The proposed robust respiration rate estimation technique using a signal fusion framework and signal quality indices.

Given that artifacts in the ECG, IP and PPG or PAT do not always manifest simultaneously, it is likely that fusing respiratory rate data from each signal will result in an overall improved estimate of this parameter [15–16]. The difficulty lies in determining which signal to trust, for if we add parameter estimates from noisy signals to those from clean signals, we may in fact degrade any one single parameter estimate. We present a solution to this problem for accurate robust estimation of the respiration rate using *signal quality indicies* (SQI’s) and a modified Kalman Filter (KF) fusion framework which uses the SQI’s to adaptively update the KF noise covariance estimate. The SQI’s are derived in real time and therefore no assumptions concerning the signal-to-noise ratio (SNR) are required.

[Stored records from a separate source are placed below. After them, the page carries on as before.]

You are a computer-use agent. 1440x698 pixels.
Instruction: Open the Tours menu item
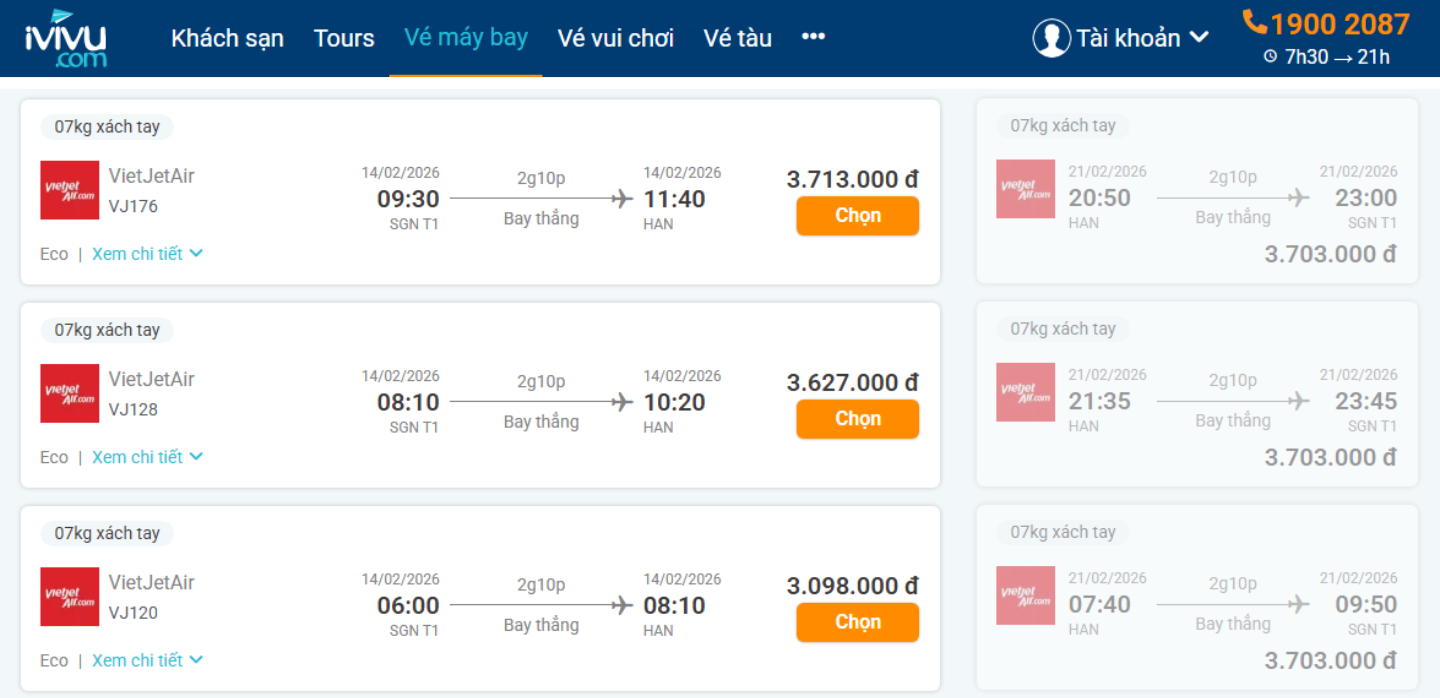coord(344,38)
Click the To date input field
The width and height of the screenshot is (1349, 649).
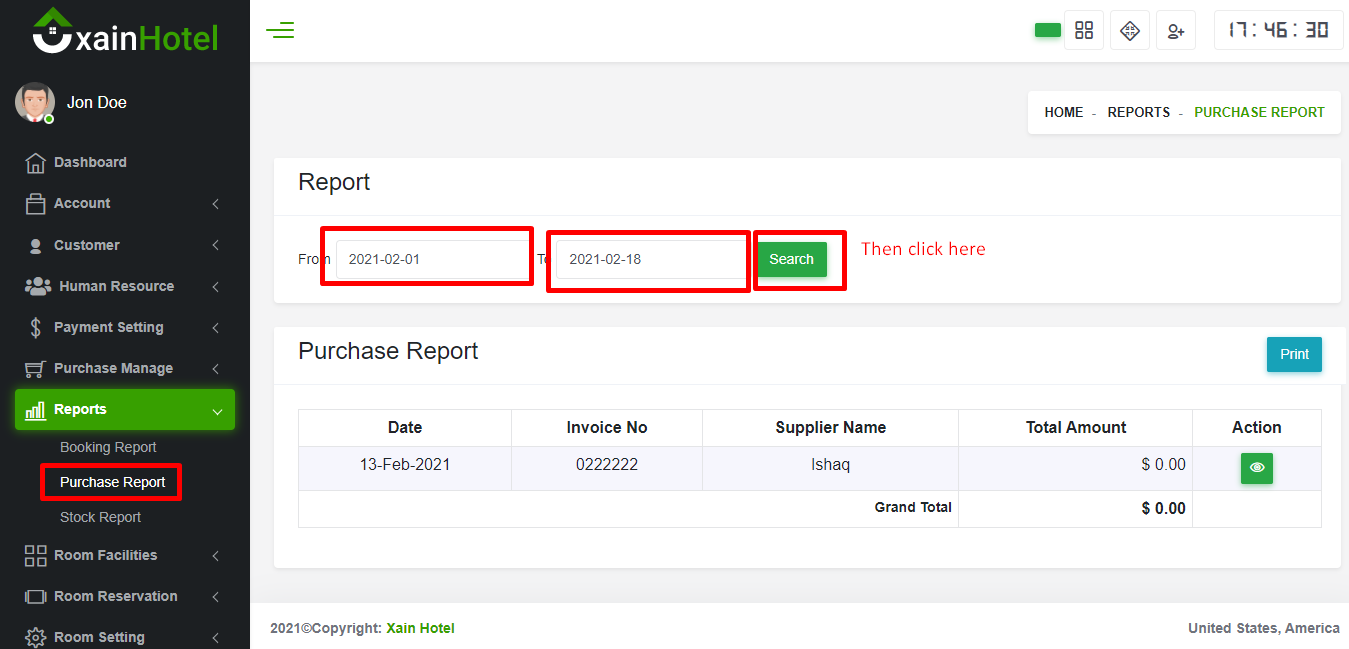point(650,259)
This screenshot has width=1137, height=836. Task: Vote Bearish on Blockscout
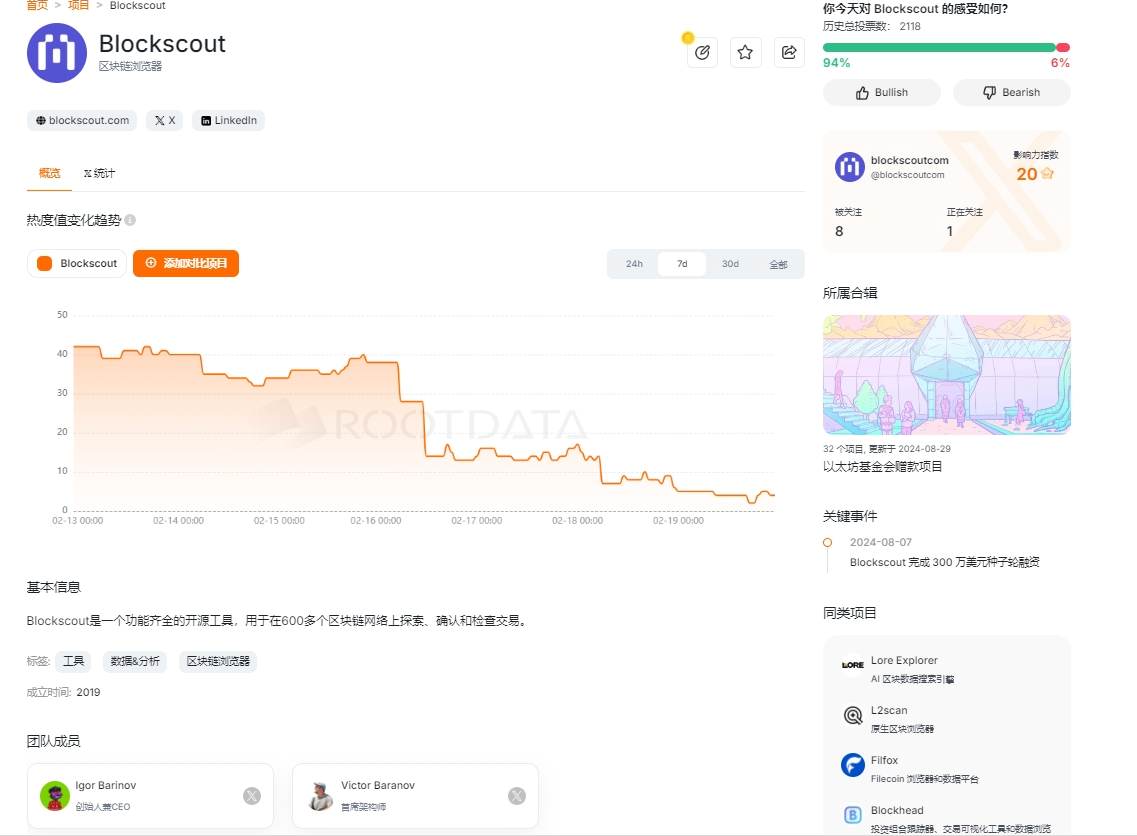tap(1011, 92)
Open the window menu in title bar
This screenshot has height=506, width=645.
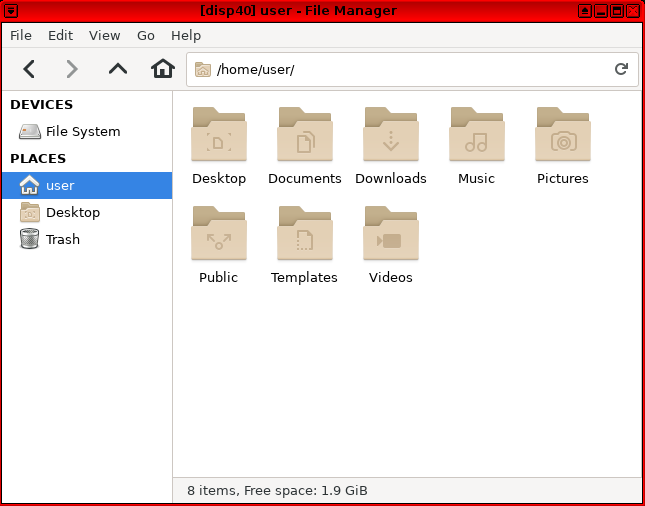(x=10, y=10)
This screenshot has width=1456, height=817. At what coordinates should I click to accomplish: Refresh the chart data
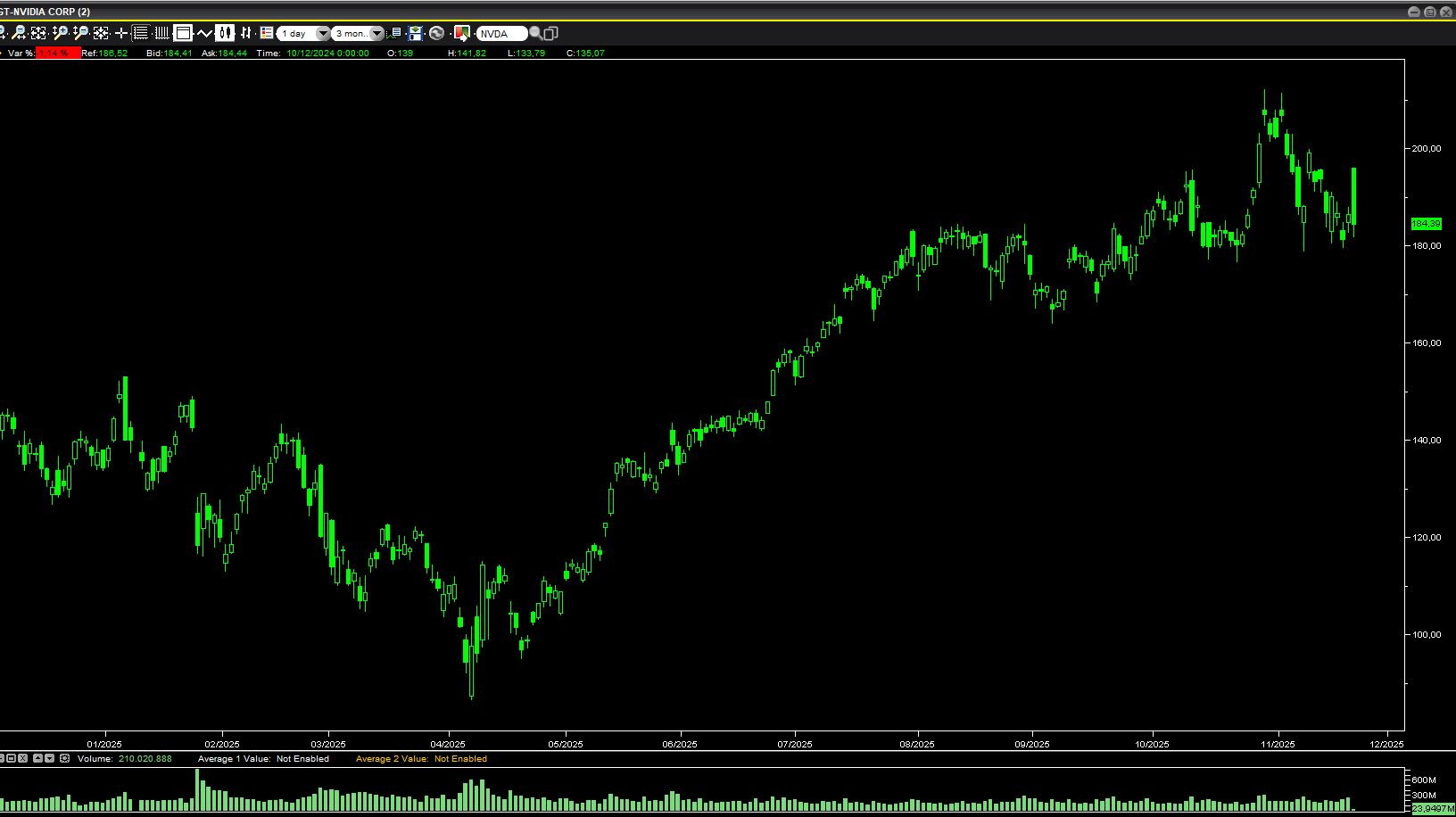point(436,33)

The paper is organized as follows: section II-A describes the datasets used in this study. Section II-B introduces the methods for deriving respiratory waveforms from the ECG and PAT signals, section II-C provides an overview of a previously introduced ECG signal quality index and expounds on the applicability of a newly developed signal quality measure to assess the quality of the derived respiratory waveforms, section II-D describes the utilized respiratory rate extraction algorithm, followed by a discussion of the proposed KF-based fusion framework in section II-E. In sections III-A and III-B we present the results of applying the proposed respiratory rate estimation algorithm to simulated data and real recordings from 30 subjects during an overnight polysomnographic study.

Two datasets were used for the analysis; one set of computer simulated ECG recordings with known respiratory signal modulation, and a set of real recordings from 30 subjects during an overnight polysomnographic study.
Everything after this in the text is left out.